Hilbert, David (1862–1943)
David Hilbert was a German mathematician and one of the colossi of his subject in the twentieth century. His most important discovery was of what is now called Hilbert space. He was also a master of mathematical organization. During the early phase of his career, Hilbert reorganized number theory, crystallizing his conclusions in the classic book Der Zahlbericht (The Theory of Algebraic Number Fields, 1897). He then moved into geometry and performed a similar service by setting forth the first rigorous set of geometrical axioms in his Grundlagen der Geometrie (Foundations of Geometry, 1899). He invented a simple space-filling curve now known as the Hilbert curve and also proved Waring's conjecture.
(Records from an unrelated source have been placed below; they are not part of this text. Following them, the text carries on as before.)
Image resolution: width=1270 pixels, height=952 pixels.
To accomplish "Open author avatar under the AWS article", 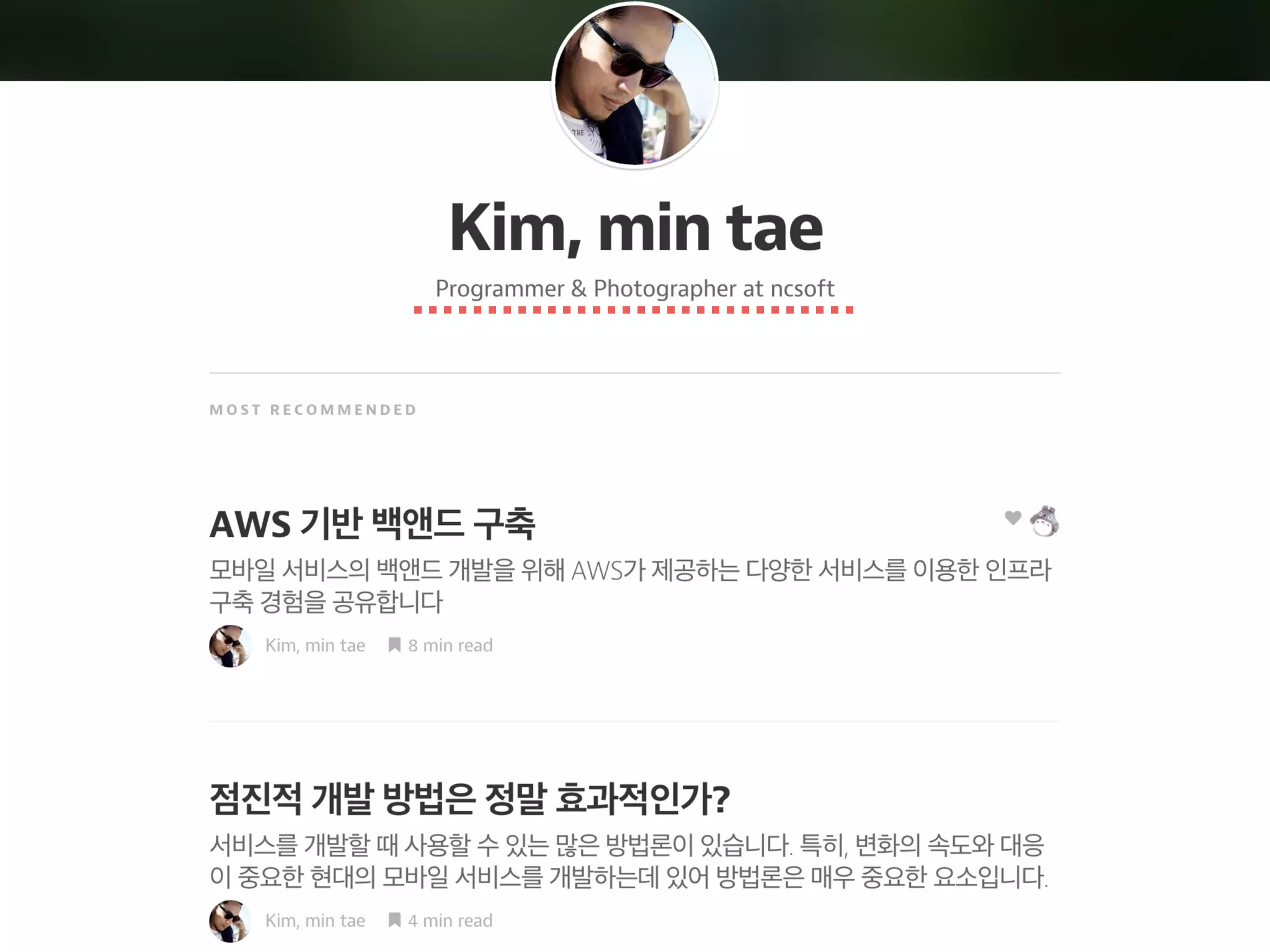I will pos(230,646).
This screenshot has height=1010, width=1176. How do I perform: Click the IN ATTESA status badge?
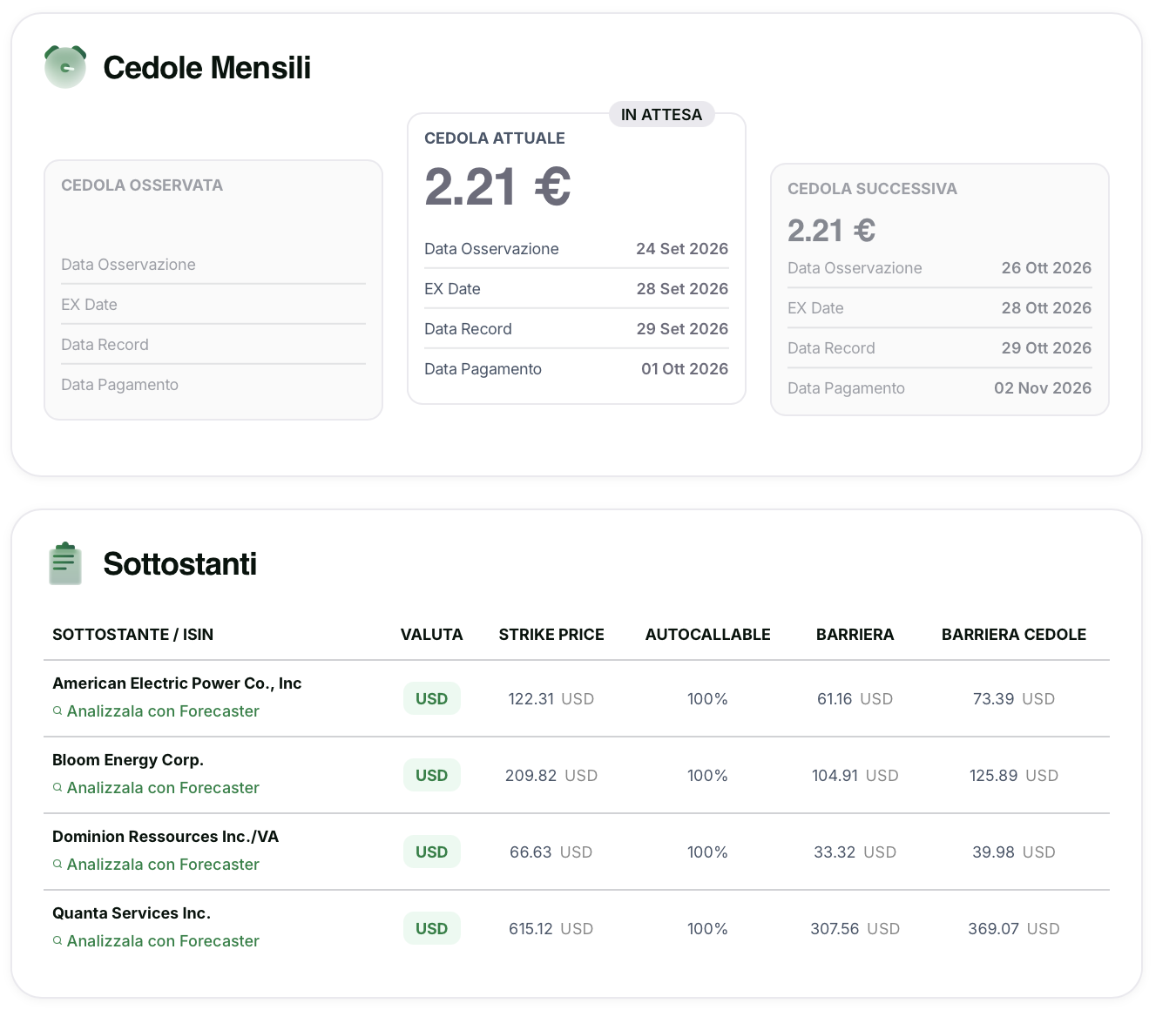pos(661,114)
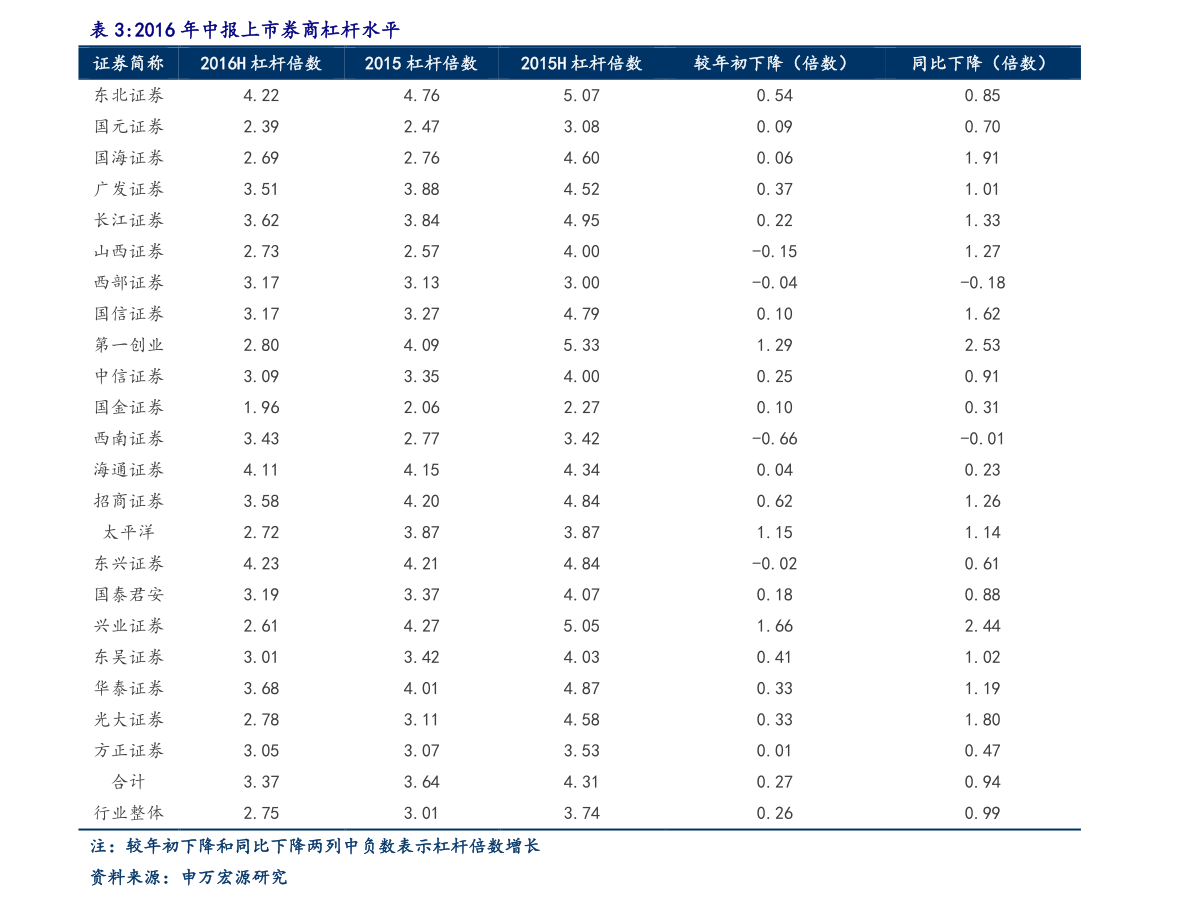
Task: Select the 2015H杠杆倍数 header cell
Action: (581, 63)
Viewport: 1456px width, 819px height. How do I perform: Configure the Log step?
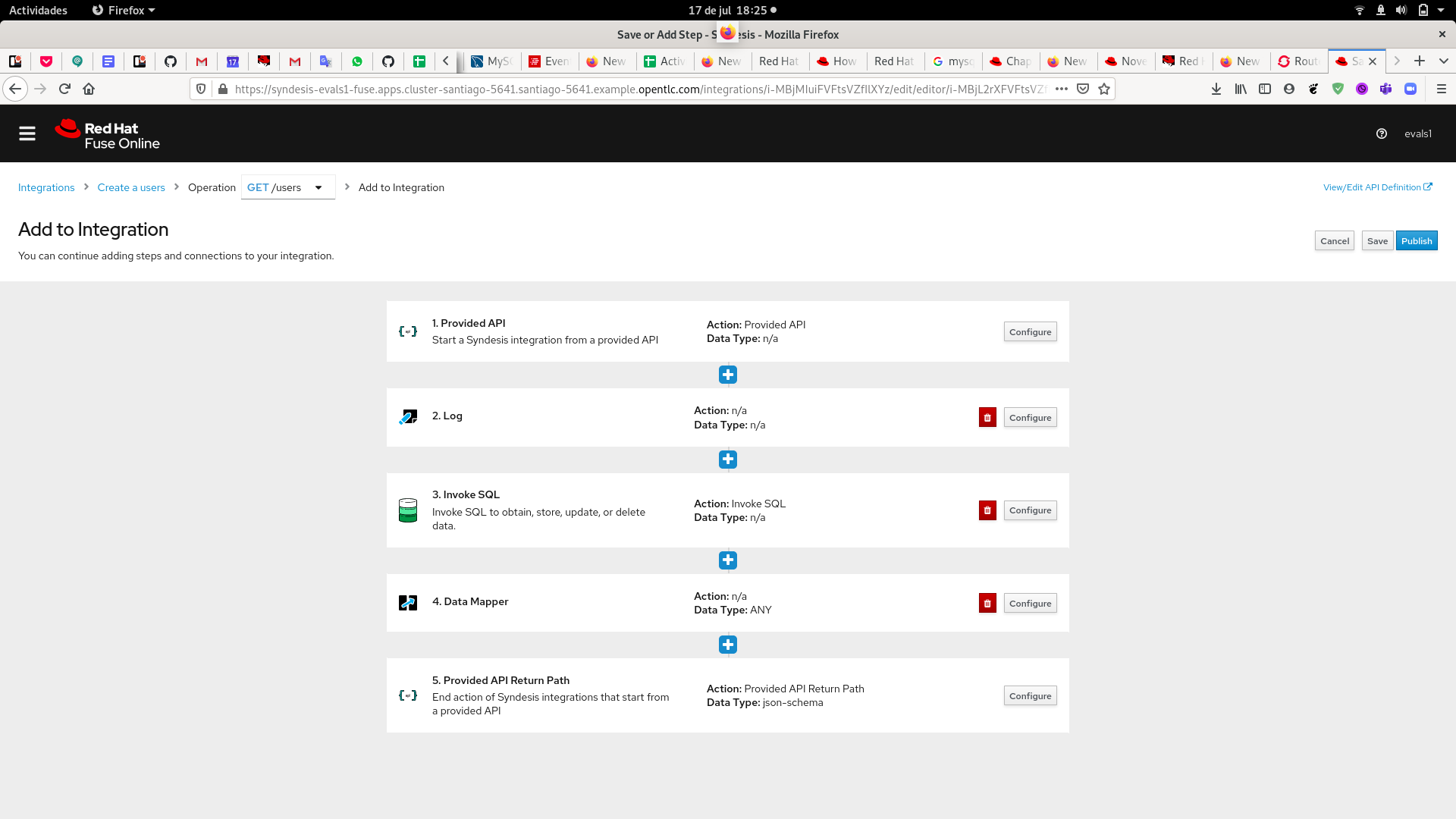1030,417
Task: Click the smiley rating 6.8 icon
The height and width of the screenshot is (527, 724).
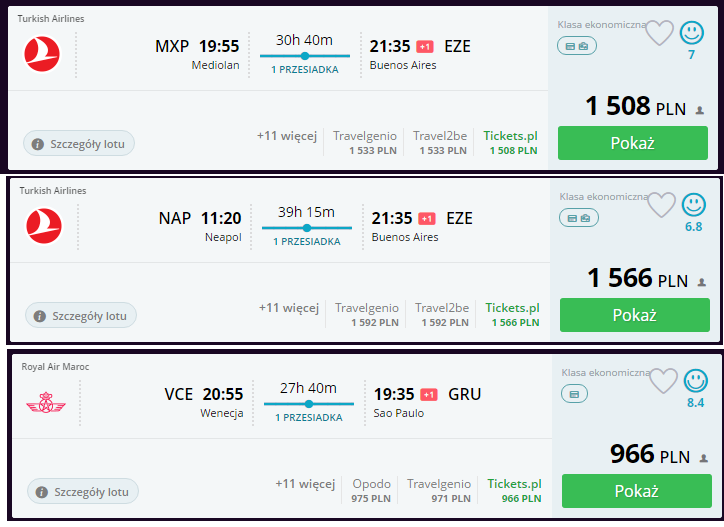Action: [x=694, y=205]
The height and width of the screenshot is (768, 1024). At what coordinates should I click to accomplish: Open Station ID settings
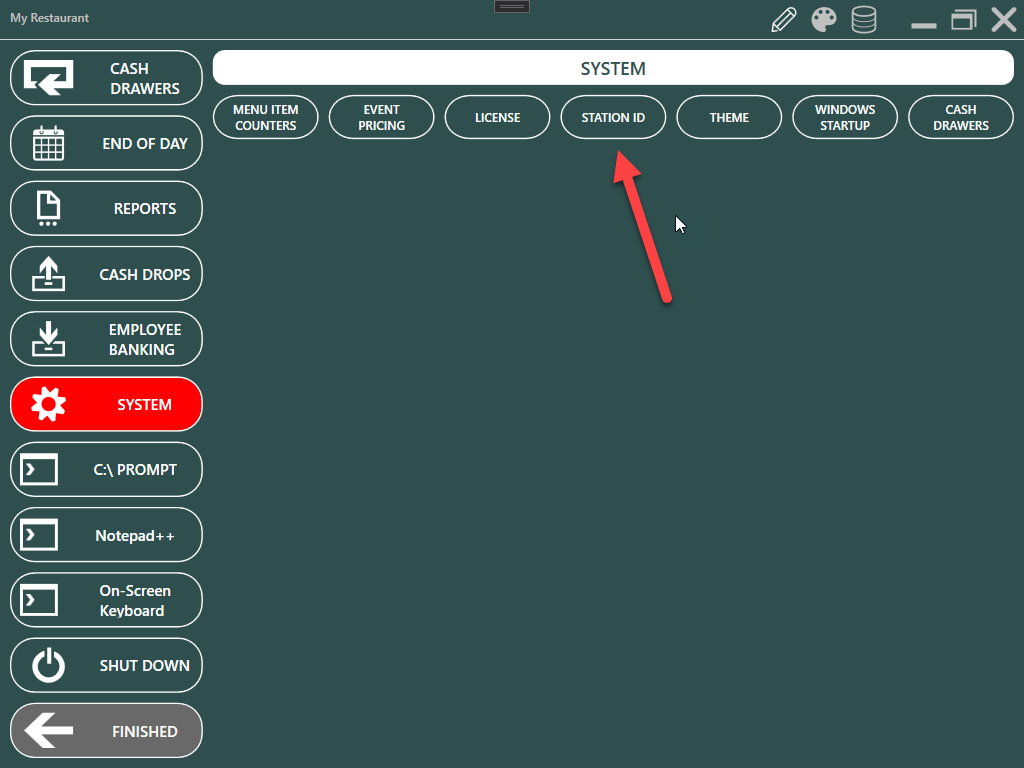(613, 118)
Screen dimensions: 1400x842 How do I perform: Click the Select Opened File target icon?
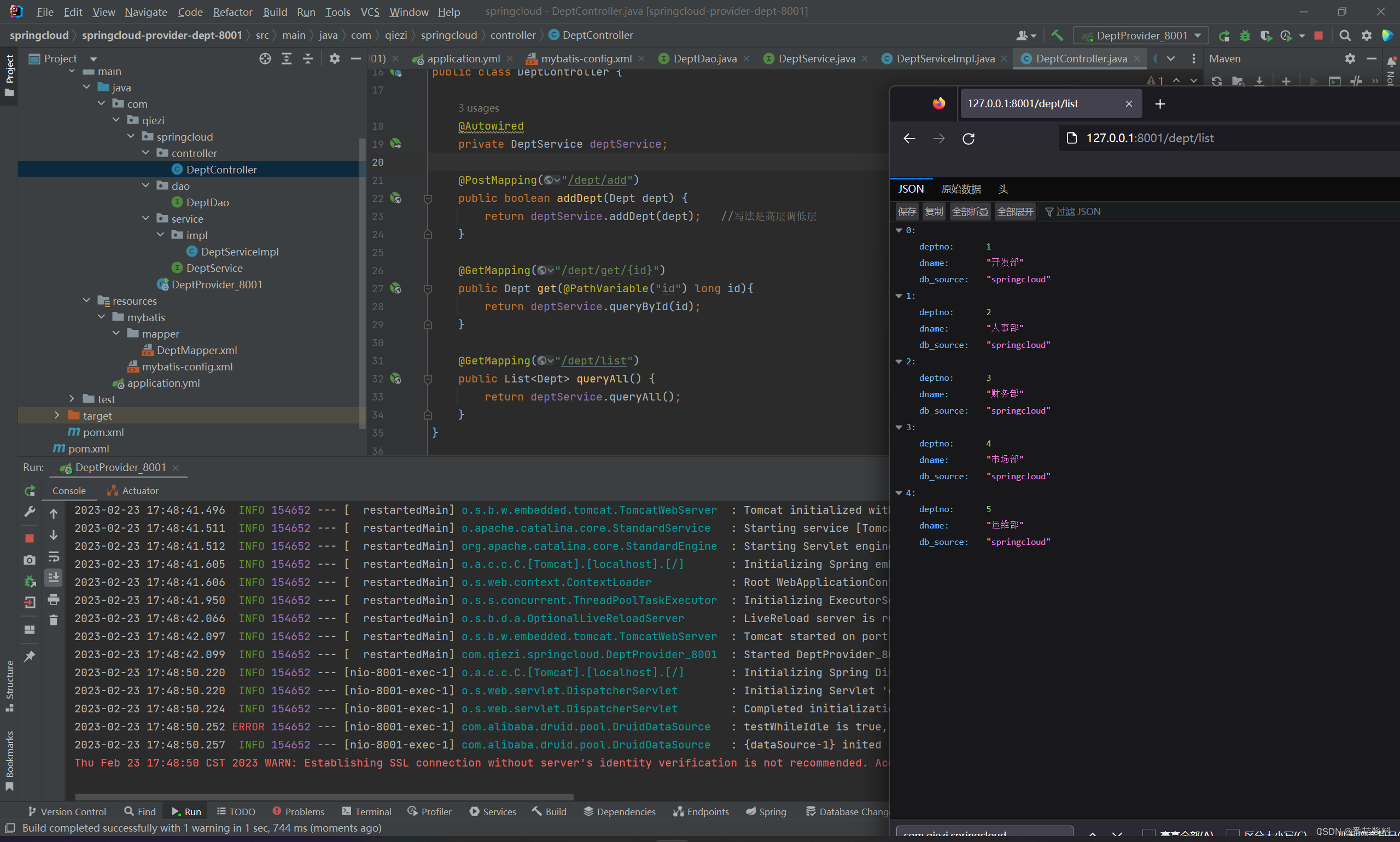click(265, 59)
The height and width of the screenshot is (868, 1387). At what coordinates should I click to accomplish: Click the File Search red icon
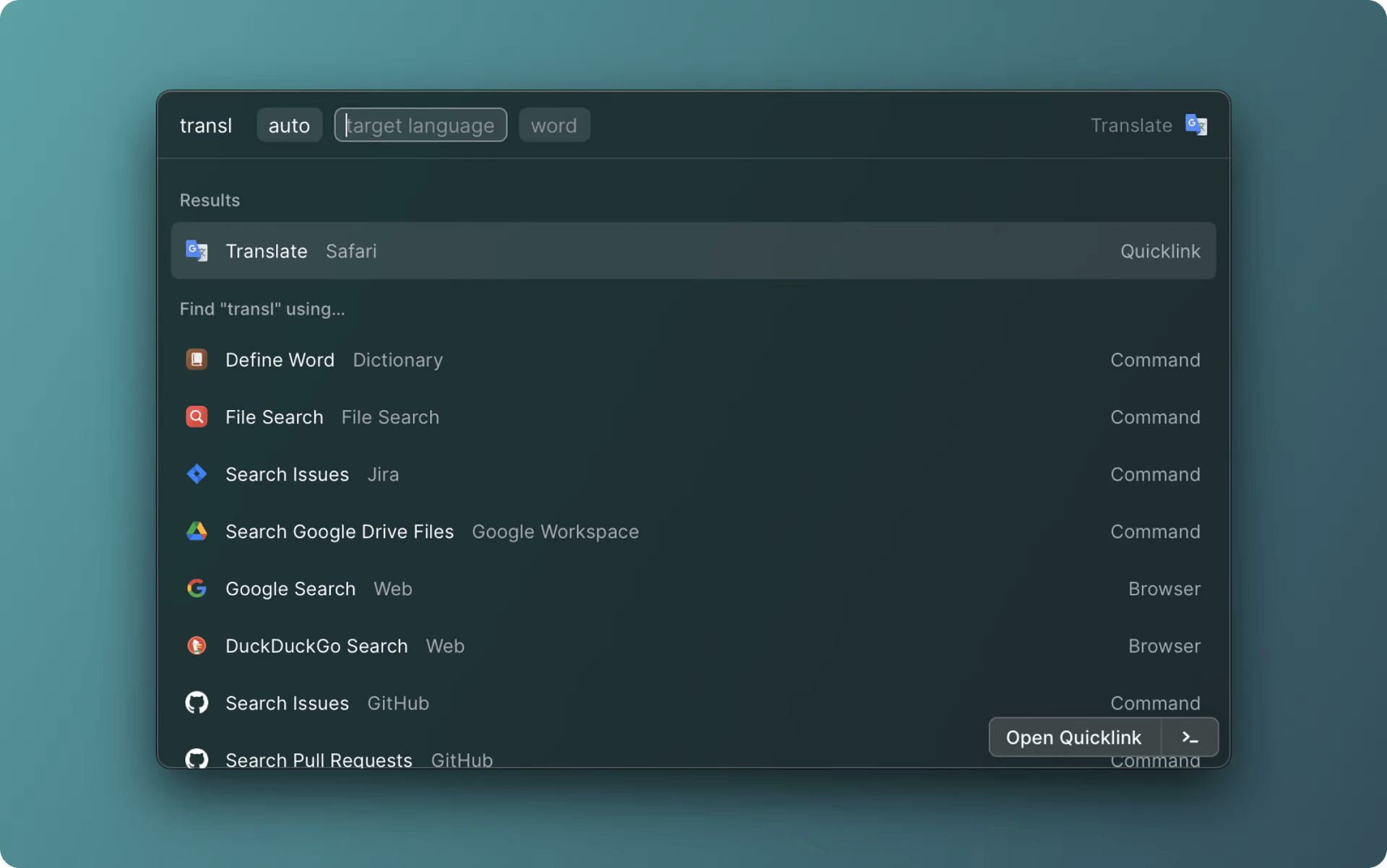pos(196,416)
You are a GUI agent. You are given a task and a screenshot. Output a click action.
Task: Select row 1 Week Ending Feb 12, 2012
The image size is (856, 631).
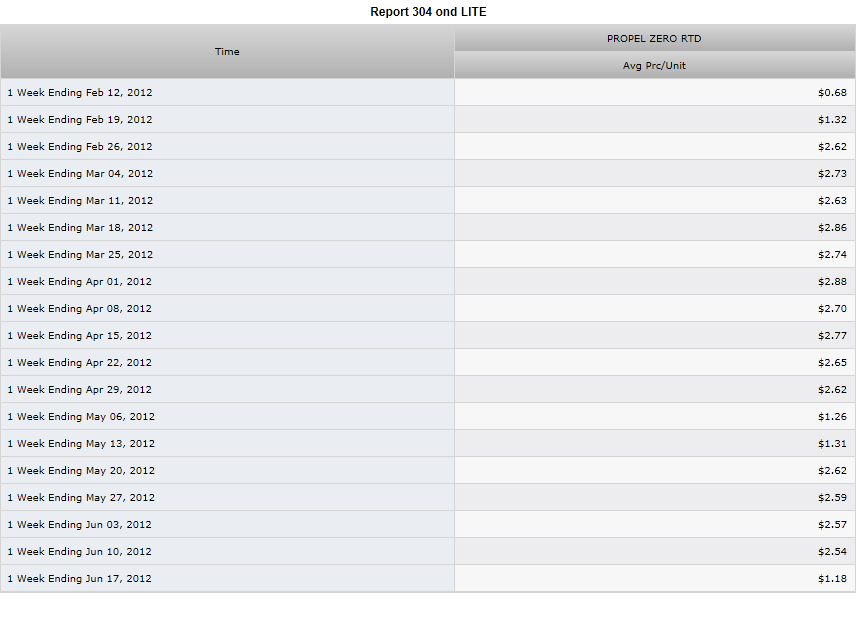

At the Paris International Congress of 1900, Hilbert proposed 23 outstanding problems in mathematics to whose solutions he believed twentieth-century mathematicians should devote themselves. These problems have come to be known as Hilbert's problems, and a number still remain unsolved today. Hilbert's mathematical philosophy is partly revealed by a couple remarks, one of which he made after learning that a student in his class had dropped the subject in order to become a poet. "Good," he said. "He did not have enough imagination to become a mathematician." Whether he really believed the second is open to question: "Mathematics is a game played according to certain simple rules with meaningless marks on paper."
Hilbert's dream was that it would be possible to prove or disprove all mathematical questions starting with only one set of well-defined rules and assumptions. In 1931 Kurt Gödel showed that this could not be achieved.